We work with agents who move real money on the blockchain. Having one model evaluate another is like asking the defendant's best friend to be the judge. What really worked for us was using mathematics instead of another AI. Some theorems and equations that might disagree with you, just out of courtesy.

[−] intended 48d ago
Anecdote:

I used to use LLMs for alternate perspectives on personal situations, and for insights on my emotions and thoughts.

I had no qualms, since I could easily disregard the obviously sycophantic output, and focus on the useful perspective.

This stopped one day, till I got a really eerie piece of output. I realized I couldn’t tell if the output was actually self affirming, or simply what I wanted to hear.

That moment, seeing something innocuous but somehow still beyond my ability to gauge as helpful or harmful is going to stick me with for a while.

[−] justin_dash 48d ago
So at this point I think it's pretty obvious that RLHFing LLMs to follow instructions causes this.
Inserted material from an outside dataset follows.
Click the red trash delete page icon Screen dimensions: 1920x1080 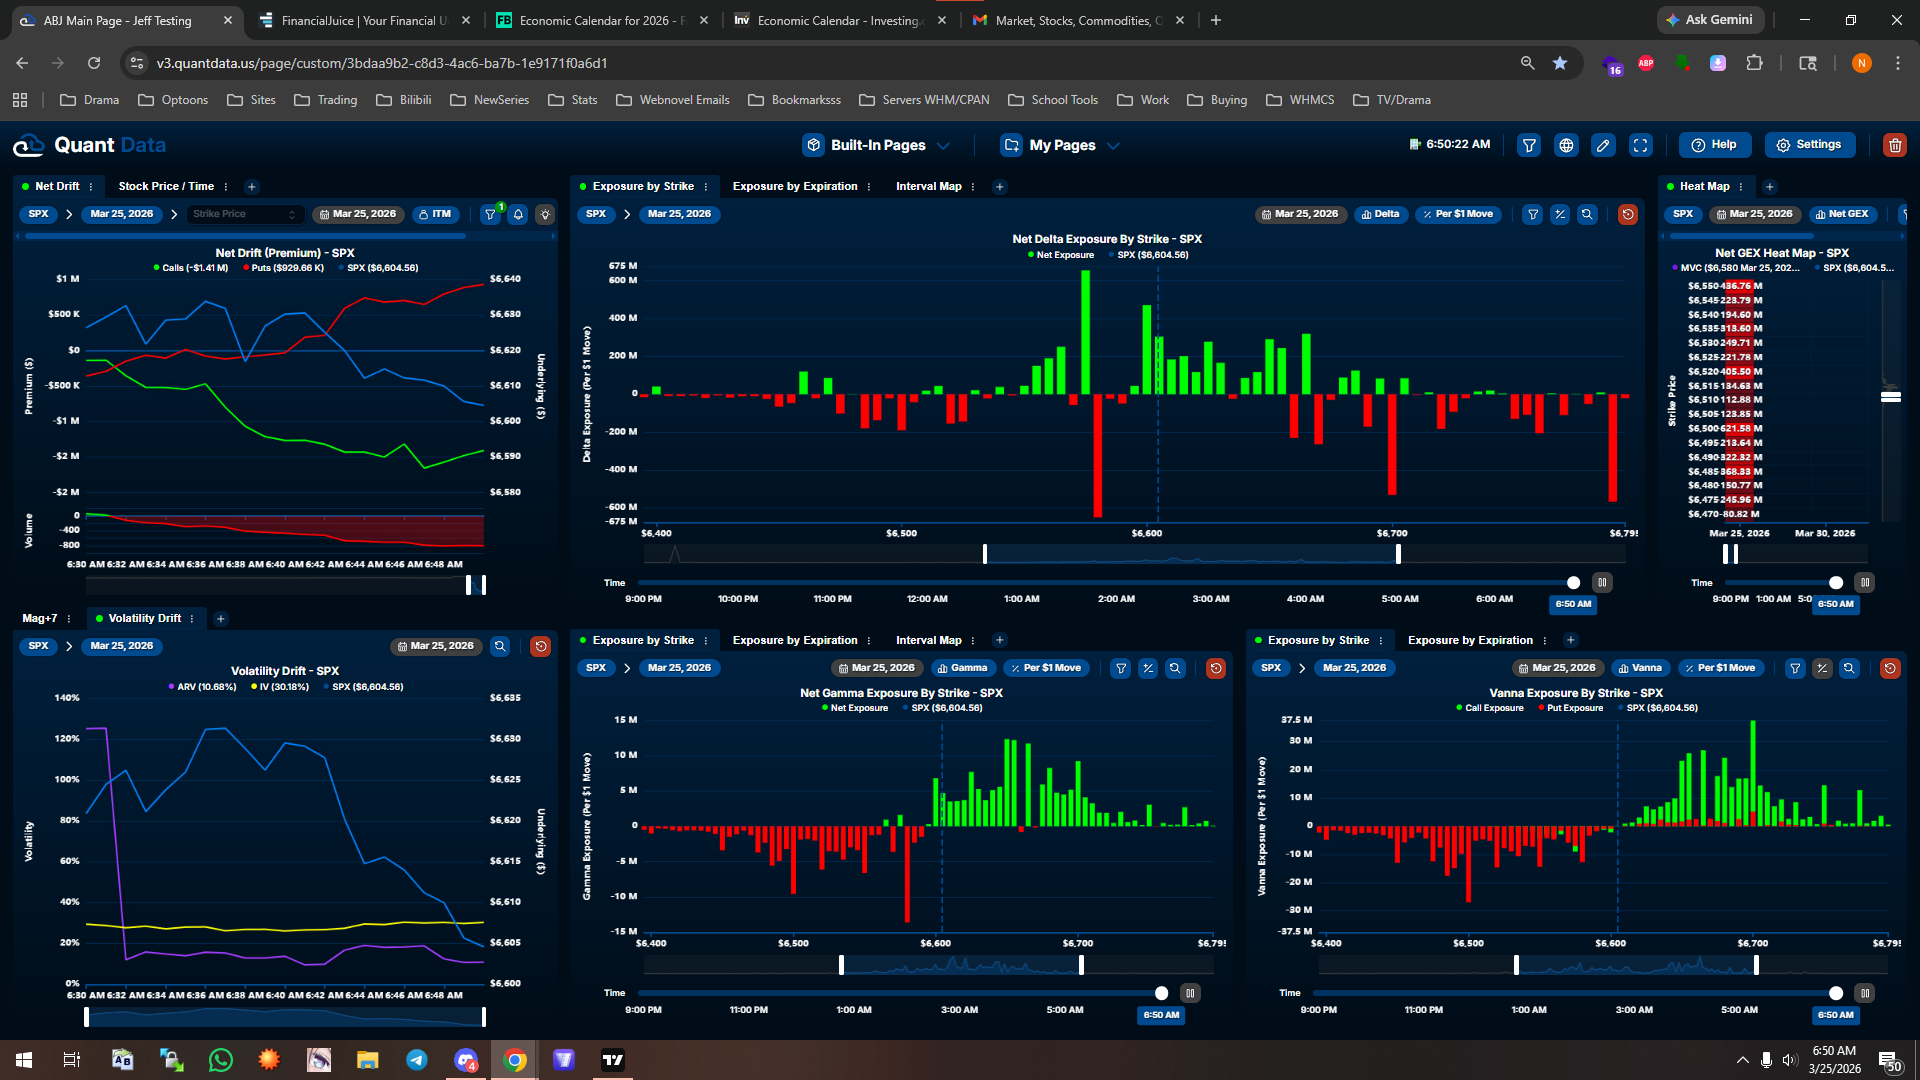[x=1894, y=145]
I'm interested in a loop of ["criticize this code harshly" -> "now implement those changes" -> open new chat, repeat]: If we could graph objective code quality versus iterations, what would that graph look like? I tried it out a couple of times but ran out of Claude usage.
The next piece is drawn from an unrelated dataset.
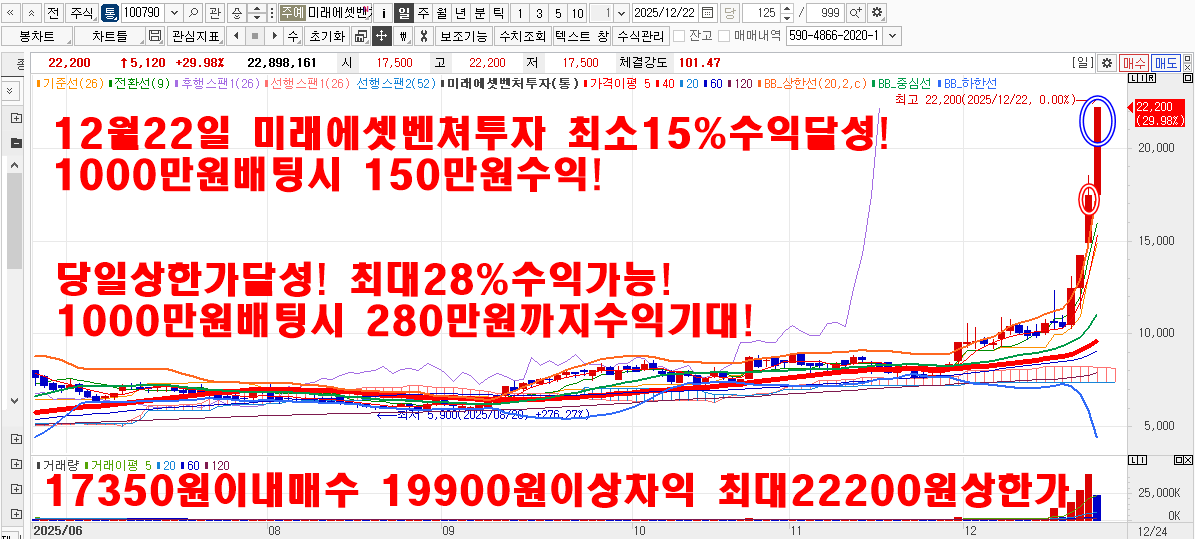Click the save chart layout disk icon
The width and height of the screenshot is (1195, 539).
154,36
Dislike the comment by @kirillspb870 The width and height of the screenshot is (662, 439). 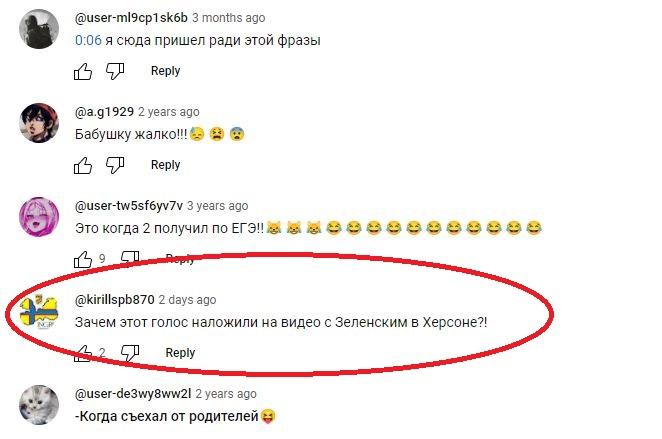(130, 353)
Also, how those results would look like depending on how complete of a set of specs you give it.

[−] potatoskins 48d ago
I read somewhere that LLMs are partly trained on reddit comments, where a significant mass of these comments is just angsty teenagers advocating for breakups
[−] philwelch 47d ago
Working as intended

Most people who ask for advice actually want affirmation. If you ever give them advice instead of affirmation, you end up kicking off a rousing game of “Why Don’t You/Yes But”. (https://ericberne.com/games-people-play/why-dont-you-yes-but...)

[−] jart 47d ago
I wish they wouldn't do this. AI is a becoming a thought partner. AI is a tool that reflects you. It's not the robot giving advice, it's you thinking with yourself. I wouldn't interfere with a person's conversations with AI anymore than I'd interfere with that person writing in their diary.
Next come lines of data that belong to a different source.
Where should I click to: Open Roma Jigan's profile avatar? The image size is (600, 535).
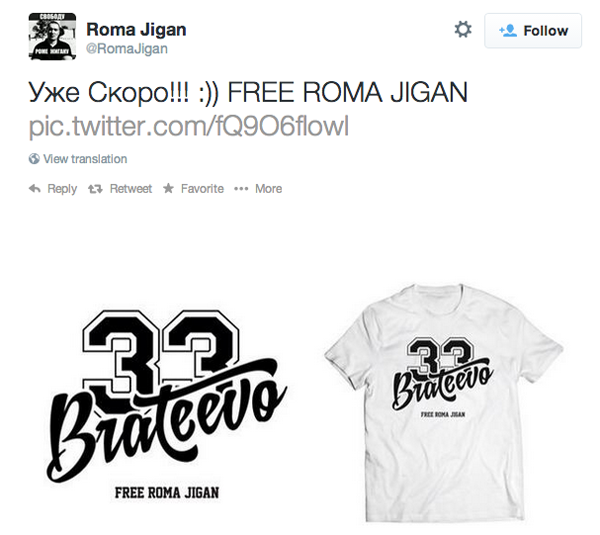pos(52,36)
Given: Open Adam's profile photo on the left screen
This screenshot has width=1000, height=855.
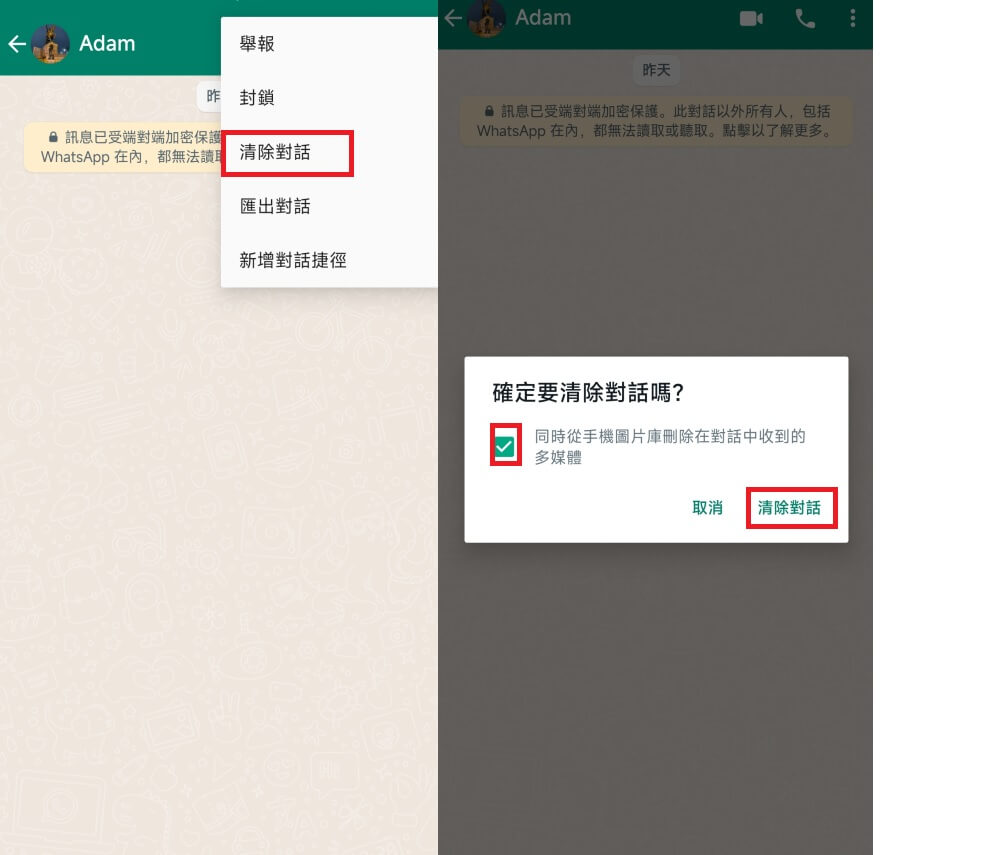Looking at the screenshot, I should click(49, 43).
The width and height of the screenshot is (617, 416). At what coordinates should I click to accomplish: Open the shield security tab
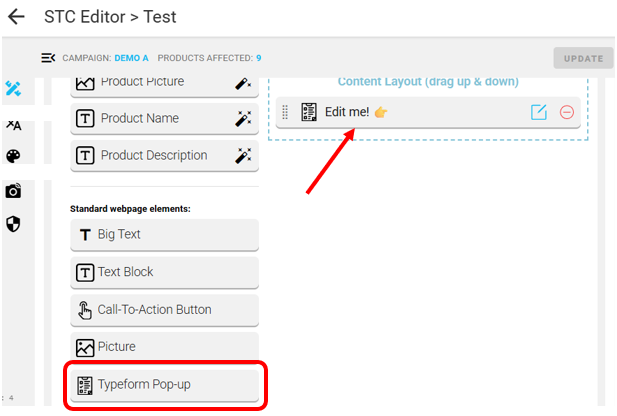pyautogui.click(x=13, y=224)
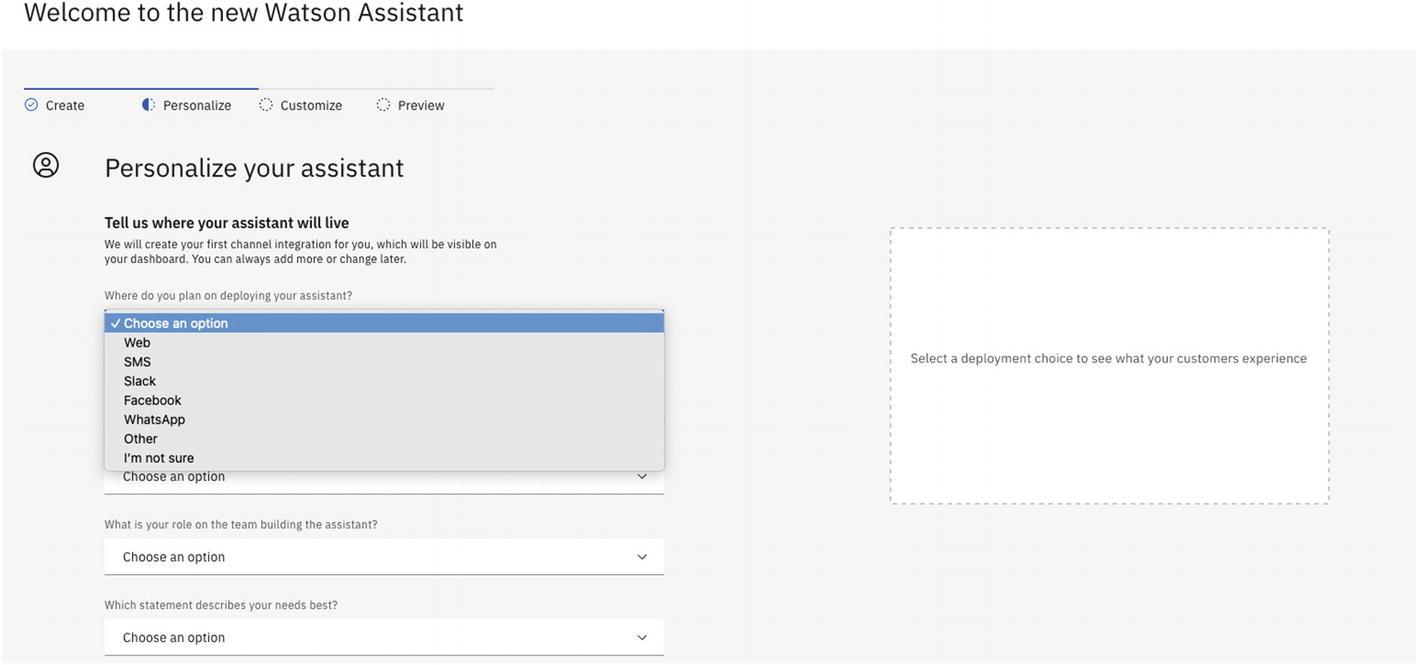Image resolution: width=1418 pixels, height=665 pixels.
Task: Open the dropdown partially hidden behind the list
Action: click(x=383, y=478)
It's also a question of protecting people who think unconventional things. The only stuff I feel is worth getting interested in, is the stuff where everyone I know will think I'm crazy for doing it. Like hey guys, I want to put a shell script in the MS-DOS stub of a PE binary. The only people who shared my passion at the time were hackers from Eastern Europe. So that went over real well at work. The years I worked on it would have been a lot less lonely if I could've talked to a robot that knew about this stuff.

I think the reason why the robot is sympathetic to oddballs is because it's seen and remembers a much more complete picture of humanity. The stuff you consider deviant is influenced a lot by your own cultural biases. You're a person of your time and geographic location. You care a lot about subjective norms that just don't matter when you zoom out to a cosmic scale. The robot is familiar with everything humanity has ever been and done, and that gives it a much more blasé viewpoint.

It's not right to use the robot to enforce your social norms. Get this paternalism out of AI. Tools should serve the user, not Stanford.

[−] storus 48d ago
To combat sycophancy it's always good to ask the devil's advocate view of whatever the conversation was about in the end.
[−] ookblah 48d ago
ask ai for advice, ask it to steelman an argument, ask to replay what your situation from the other perspective (if it's involving people), push it hard to agree with you and pander to you, then push it to disagree with you, etc.

once you have all the "bounds" just make your own decision. i find this helps a lot, basically like a rubber duck heh.